Please note that by buying the kit through my link above, I receive a commission from the sale. As you may have noticed, I don’t have any ads on my site, so participating in events like this help me to pay my blogging bills! But either way, this is a resource that I feel is definitely worth your attention, or else I wouldn’t be promoting it. Thanks for your continued support.

Also, I should mention that the version of The Safe Starch Cookbook that’s part of this kit does not include a preview to Paleo Takeout – that one is sold directly through my site, right here.

You’ve heard of Samosas, right? They’re those triangle-shaped savory pastries served in Indian and Central Asian restaurants.
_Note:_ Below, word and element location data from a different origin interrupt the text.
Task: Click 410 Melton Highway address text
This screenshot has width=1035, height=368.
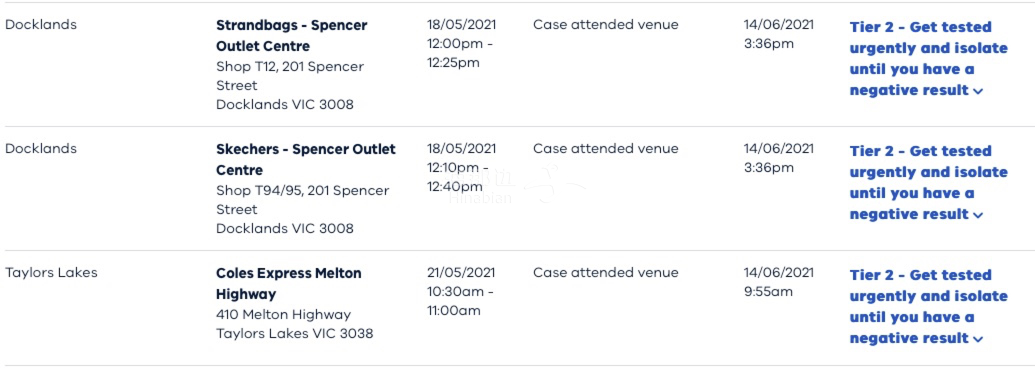Action: tap(283, 315)
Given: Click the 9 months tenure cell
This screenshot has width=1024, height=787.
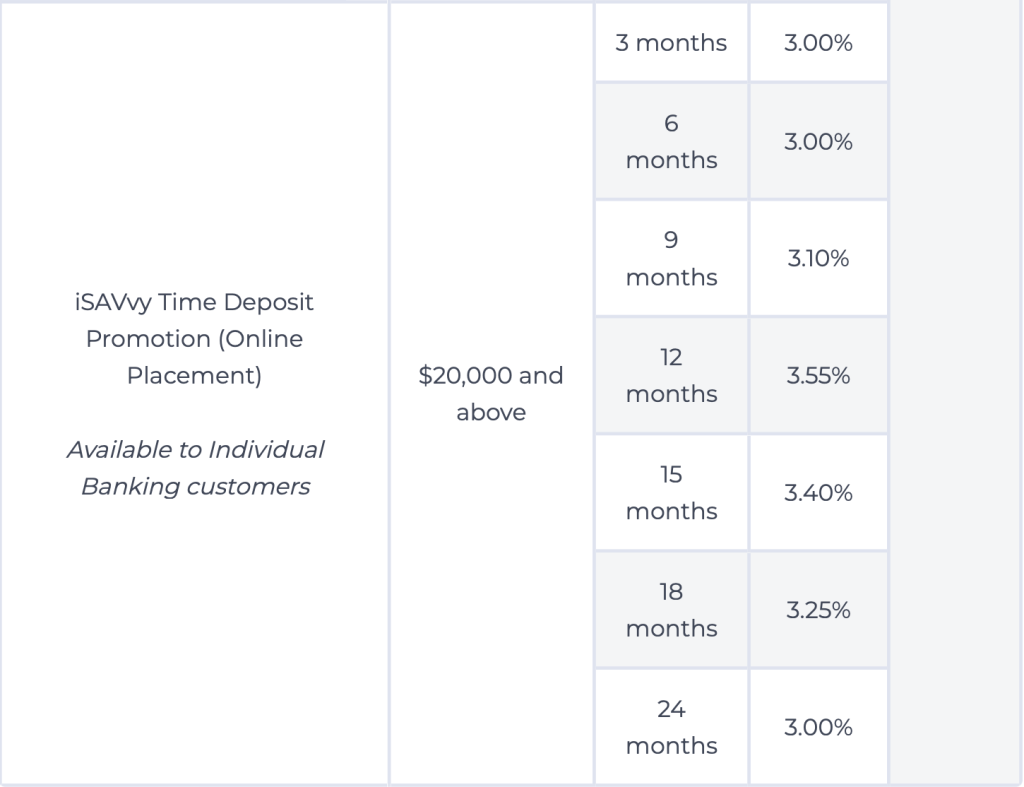Looking at the screenshot, I should tap(671, 258).
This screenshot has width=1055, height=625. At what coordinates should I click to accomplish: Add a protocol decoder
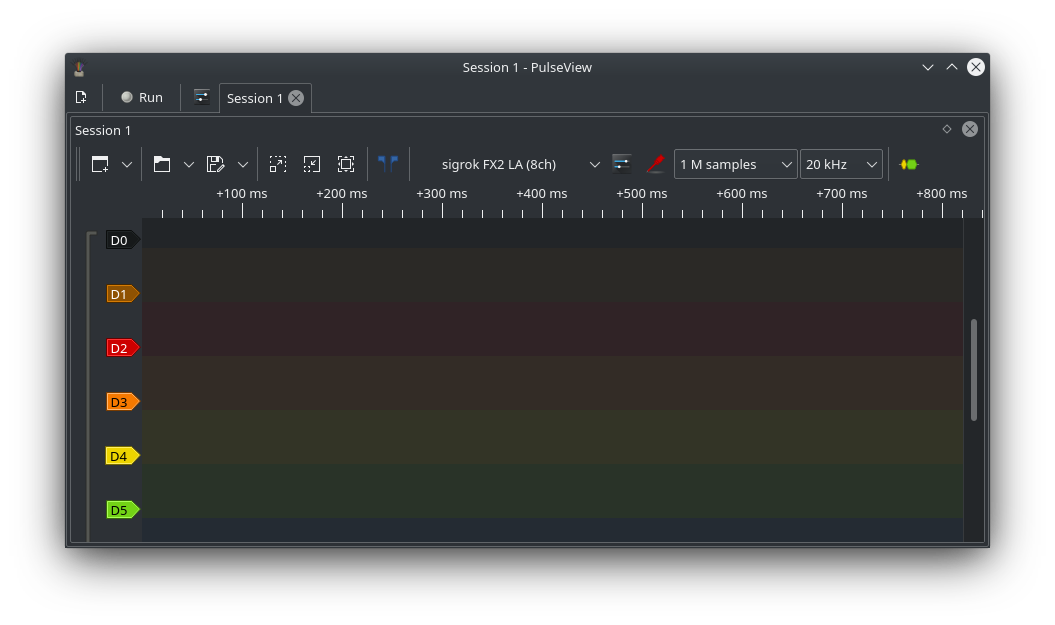(x=908, y=163)
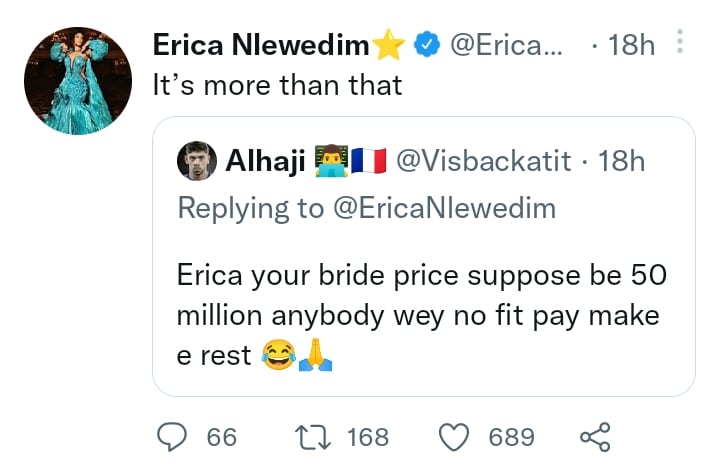Viewport: 720px width, 475px height.
Task: Open the share icon options
Action: [x=595, y=437]
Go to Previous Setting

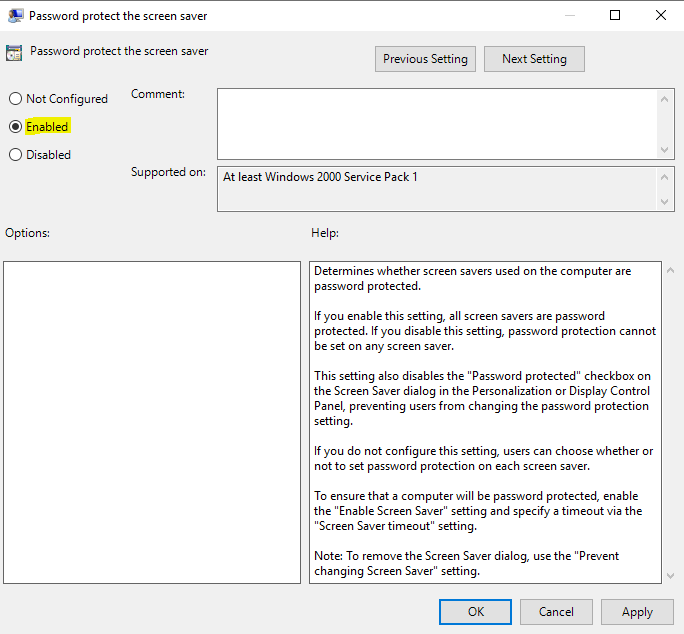(425, 59)
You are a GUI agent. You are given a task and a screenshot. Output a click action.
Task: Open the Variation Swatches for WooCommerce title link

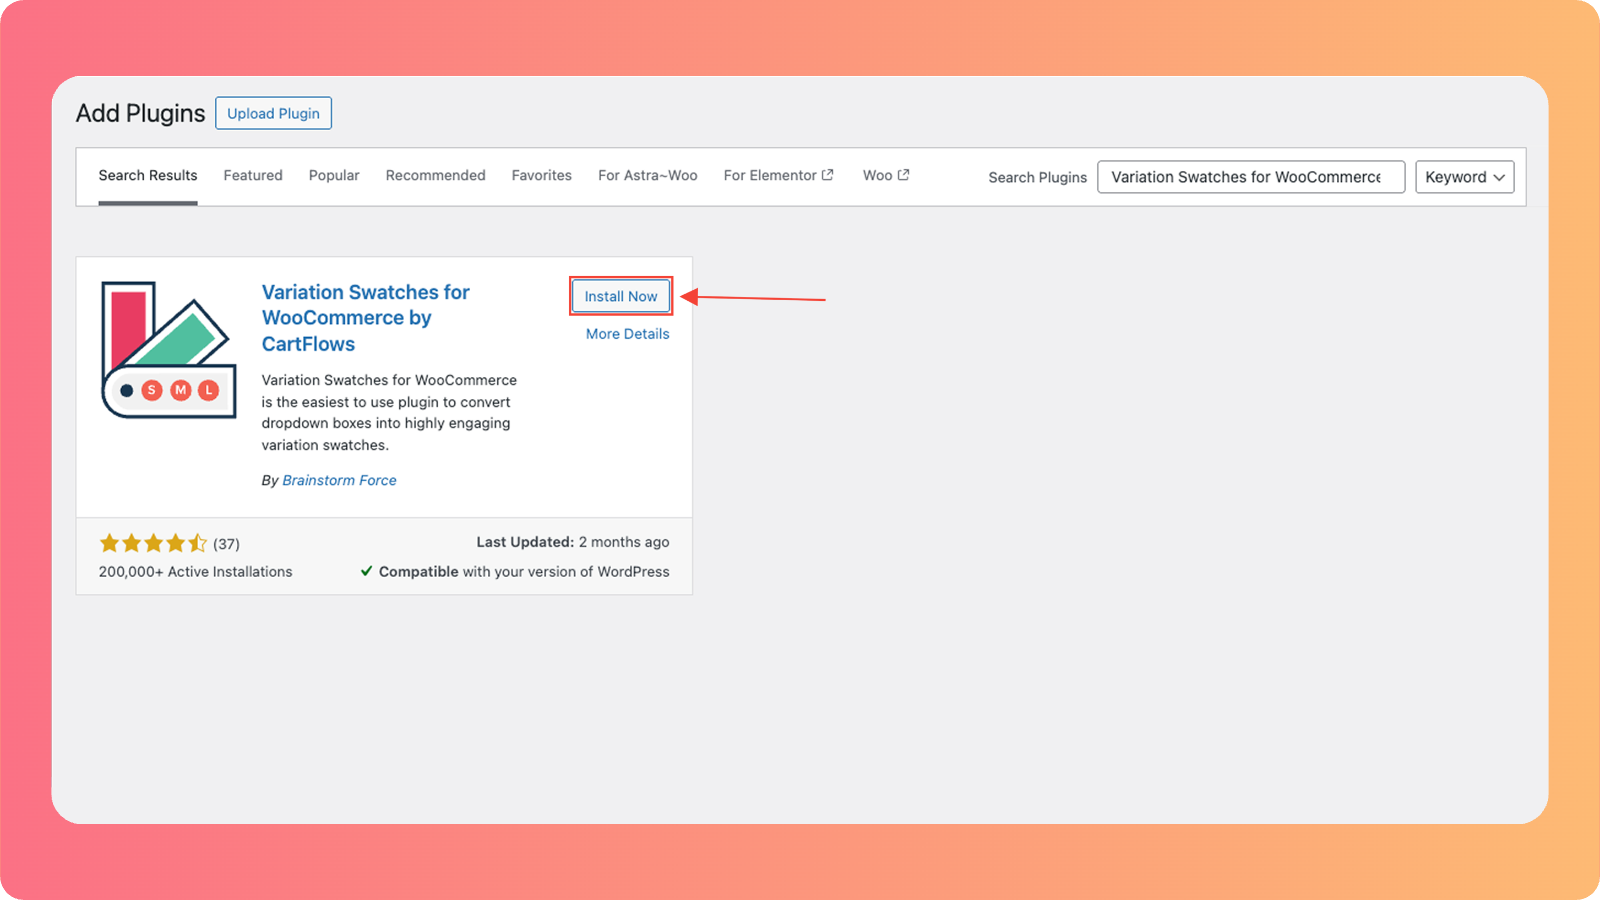[365, 317]
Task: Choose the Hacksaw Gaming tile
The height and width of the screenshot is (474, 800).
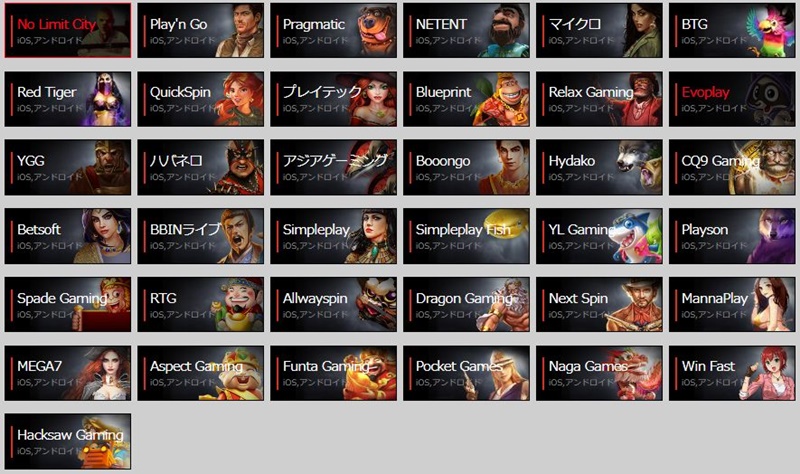Action: 68,441
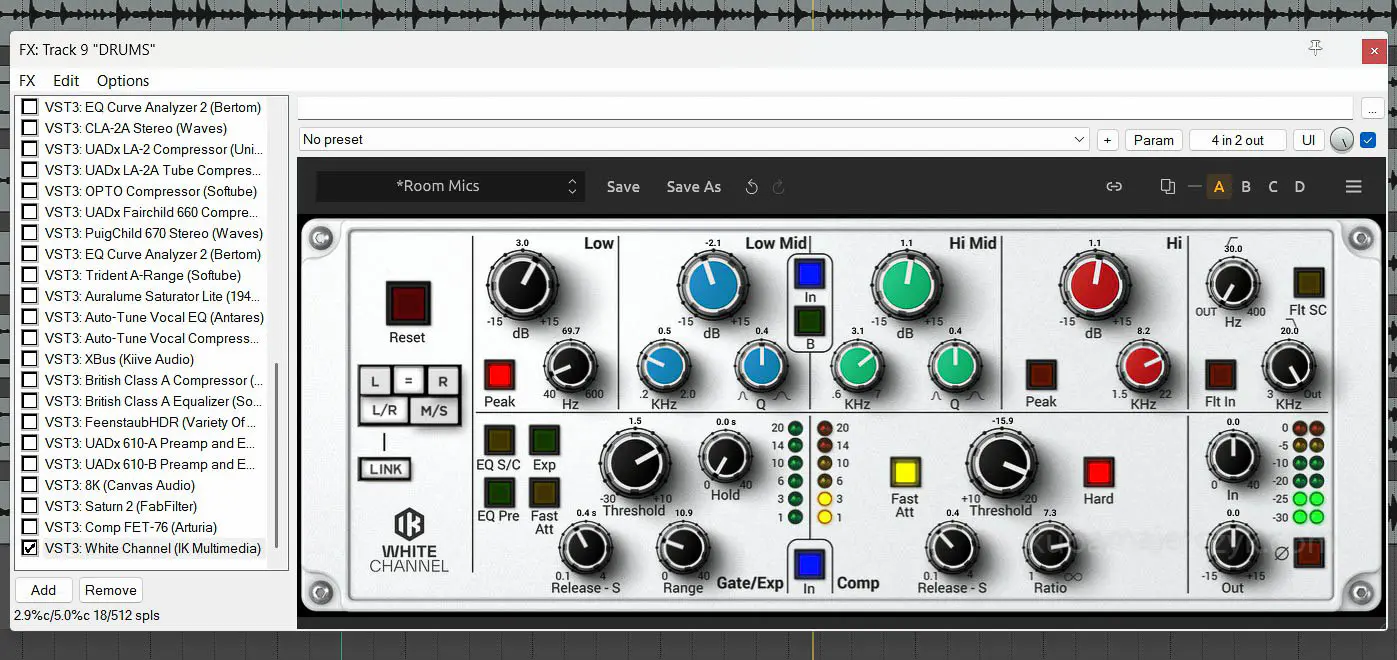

They’re a surprisingly ancient dish, first mentioned in the Middle East (under the name Sambosa) during the 10th century before eventually making their way across Central Asia, the Indian subcontinent, and even Southeast Asia. They’re practically everywhere today – you can even find them pretty easily in South Africa, as Indian cuisine started to influence British colonial food culture.

I loved Samosas in my pre-Paleo days, and I’ve been wanting to tackle them for a while. The problem is, well, pastry. I tend not to fiddle with baked goods and leave them up to the masters (see: Jenni Hulet’s My Paleo Patisserie). So after a bit of brainstorming, I settled on the idea of Samosa-flavored mashed potatoes. I like this idea because, heck, most people are probably eating mashed potatoes anyway, so why not kick them up a notch in terms of flavor and vegetable count.